Sunday, August 14, 2011

Regret and Redemption

Part of my reason for my Run for GUA Africa campaign - www.runforguaafrica.com - is to do something good after all the mistakes and stupid things I did while I was in the death grip of my alcoholism.  The first time I heard Emmanuel Jal's story, I knew he felt bad for the things he was forced to do...but his life has become a testament to redemption and true humility.  I don't know what in him was able to emerge to allow such goodness, but here is a sample.  Emmanuel Jal wrote in his autobiography of a time when he was punished as a child soldier for leaving his battalion; he was not even 10 years old when he was put in an SPLA prison.  Here is an excerpt:
"Do they put jenajesh [child soldiers]in front of the firing squad? I asked the captain sitting beside me.  Night had fallen, the other men were asleep, and it was dark in our prison, but I couldn't close my eyes.
"No Jal.  They wait until they grow."
I shivered as I sat in the darkness.
I'd been in prison for many weeks now after being taken out of the small hole.  My new home was a bigger pit where eighteen men lived, and I had climbed down a ladder into it.  The men were dirty and the air was full of the smell of them as they looked at me.  Above, I could hear metal scraping along the ground as sheeting was pulled over the entrance.
At first I had felt afraid and kept quiet as I listened to the men talk.  One had shot someone, another had slept with a commander’s wife, and three had run away from the battlefield to a refugee camp.  All had stories to tell.

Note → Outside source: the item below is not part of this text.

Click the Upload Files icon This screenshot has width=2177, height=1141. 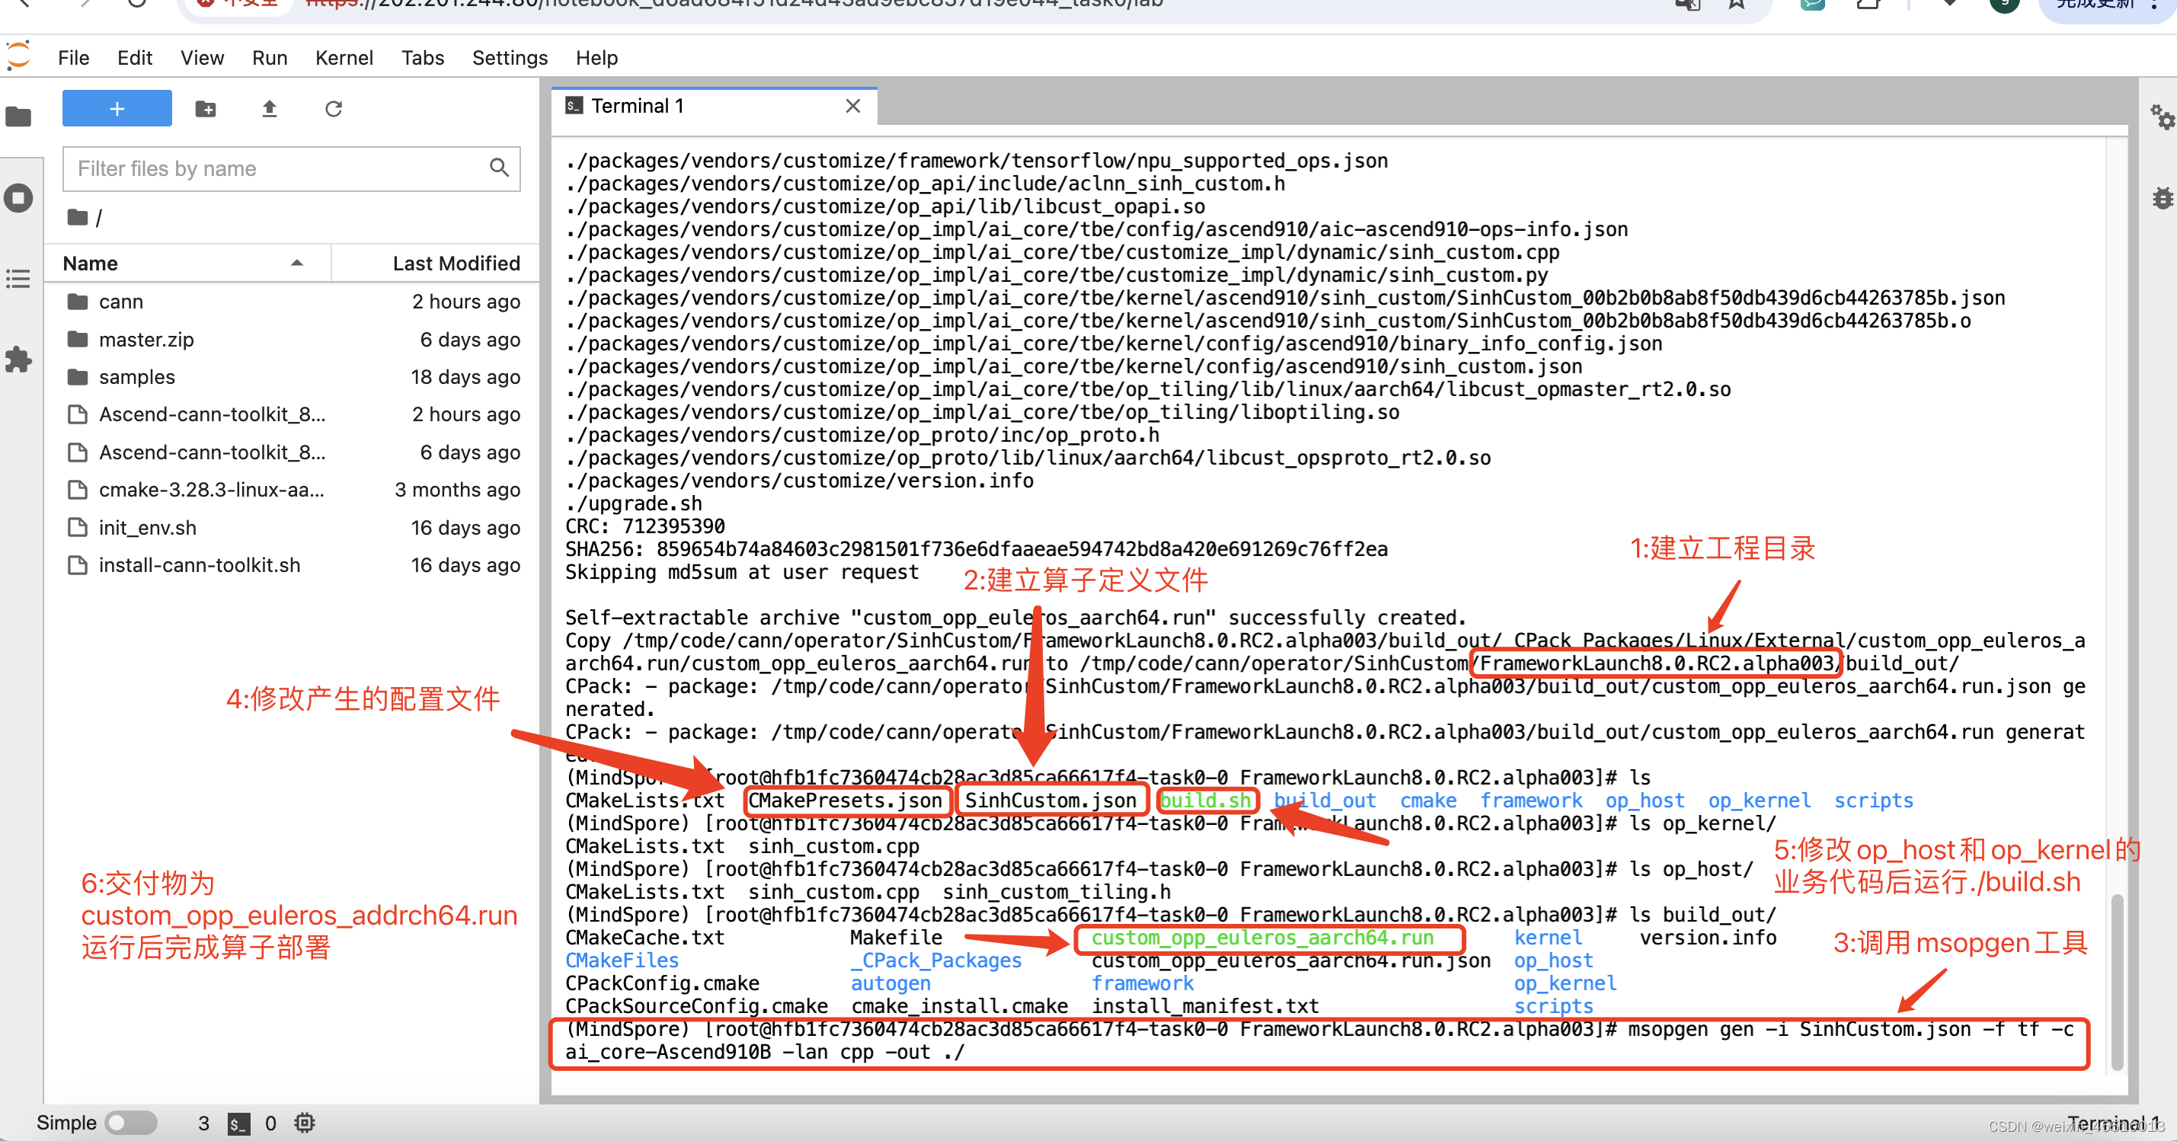(x=269, y=108)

But while I slowly realize that the men would not hurt me, I knew that I would not escape the dangers of my prison so easily.  We were kept in the hole for hour after our – gasping when the sun shone and the metal roof heated up until it burned, or sitting in mud when the rain fell and soaked us.  The only time we were allowed out to squat over a hole in the ground, for a lashing, or to do our duties.  I had to sweep the camp for hour after hour but was always returned to the hole at the end of the day.
At first I’d tried not to think too much about how long I would be in prison.  But as I listened to the other prisoners talk, I understood that some know they would end up in front of a firing squad, and it scared me to think that I might too.  I had been whipped and beaten but still refused to admit to stealing, so maybe Commander Jurkuch would want me dead.  My head ached heavily as I thought about it.  I didn’t know how long I would be here or whether I’d ever be a soldier again.

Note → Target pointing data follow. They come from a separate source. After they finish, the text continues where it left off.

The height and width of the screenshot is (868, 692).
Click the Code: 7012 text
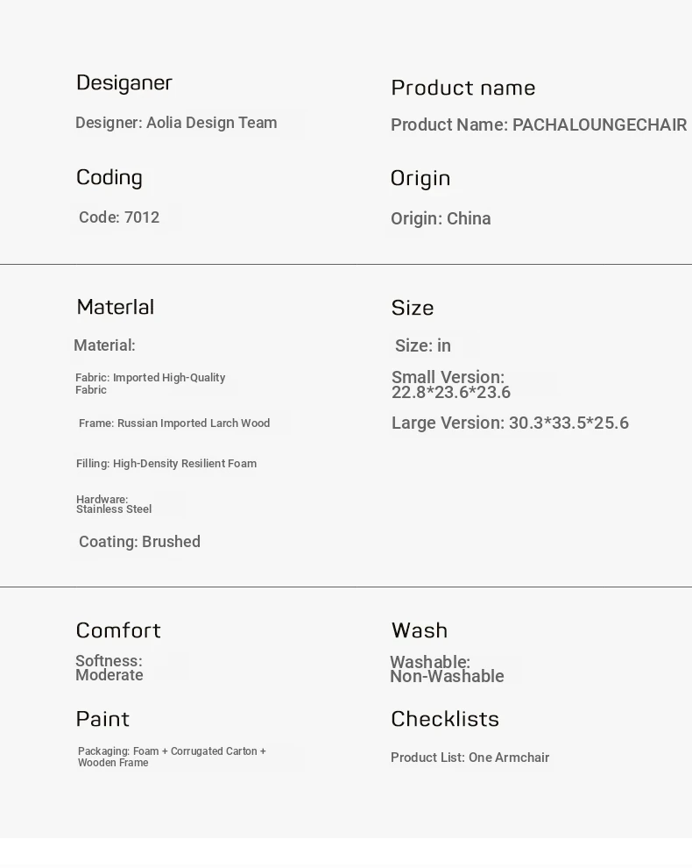[119, 217]
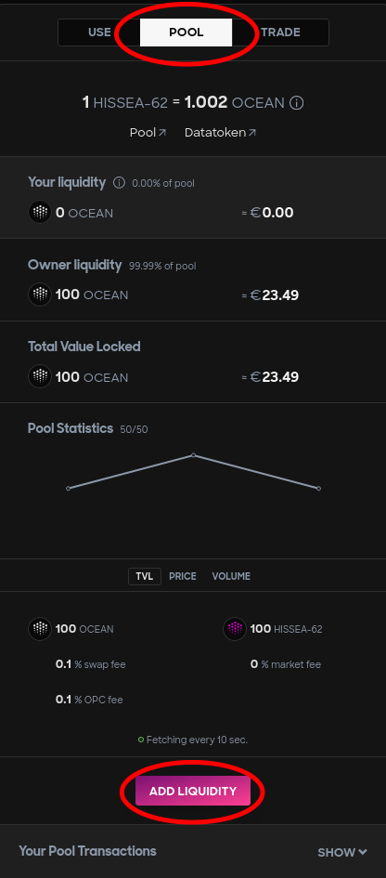Click the pink HISSEA-62 datatoken icon
The height and width of the screenshot is (878, 386).
235,629
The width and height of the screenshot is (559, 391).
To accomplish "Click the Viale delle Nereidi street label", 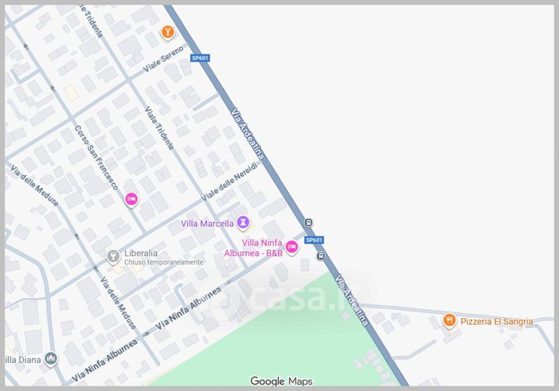I will tap(229, 181).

“Why don’t you tell me a story, Jal?” the captain asked as I sat silently.
He was my friend now that we were in prison together.  The captain and I laughed when mud covered us or when another prisoner farted, and then, when the guards tried to silence us, we laughed even harder.  Sometimes, just like tonight, we also told each other stories to pass the time. 

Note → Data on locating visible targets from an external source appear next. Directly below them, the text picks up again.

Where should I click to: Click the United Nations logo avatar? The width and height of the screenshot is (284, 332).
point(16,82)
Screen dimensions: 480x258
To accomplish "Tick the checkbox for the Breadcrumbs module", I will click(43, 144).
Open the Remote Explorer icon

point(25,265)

I turned my head in the blackness and began, “There was once a man who fell in love with a beautiful girl.  Bu the man could never meet the girl because she lived in a big compound guarded by lions.
“And so the man would climb trees to sing beautiful songs to the girl and she would come out to listen to his voice.  But no matter how often she did, the man was always too scared to climb down from his tree and speak to her because of the lions.
“Day after day he sang, and as the days turned into weeks and months, the man told himself that the had to be brave because the beautiful girl would never want to marry a coward who stayed hidden up a tree.  So one day he decided to climb down.
“But as his feet touched the ground, he saw a lion in the distance and he stared running, Soon he was going so fast that his legs flew in the air behind him and his ankles hit his head.  As he reached the compound where the girl lived, he was sure his own feet were the lion’s paws touching his back, and with a scream he grabbed them, tripped himself up, and  fell onto his belly in the dust, where he fainted in fear.
“Did I kill the lion?” he asked as he woke up. 
“What lion?” a voice asked.
“He looked up to see the beautiful girl.
“The lion that chased me to you,” he replied as she smiled at him.
“The lion has gone forever,: she said.
“You see, the beautiful girl knew the man had never been chased by the lion, but she had already fallen in love with him because of his beautiful songs and wanted him to be her husband even though he was a coward.”
I heard a soft laugh in the dark.  “Well done, Jal,” the captain said.  “It is only in a story that a beautiful girl would fall in love with a coward.”
“Of course, Captain.  But it is nice to think that songs can be so powerful.”
__________
War Child by Emmanuel Jal, pp.115-117 .

And the power of the songs written and performed by Emmanuel Jal has transformed my life and given me the strength and the courage to do things that were difficult and almost impossible.  The songs of Emmanuel Jal made me believe in myself in my brokenness. So, I run.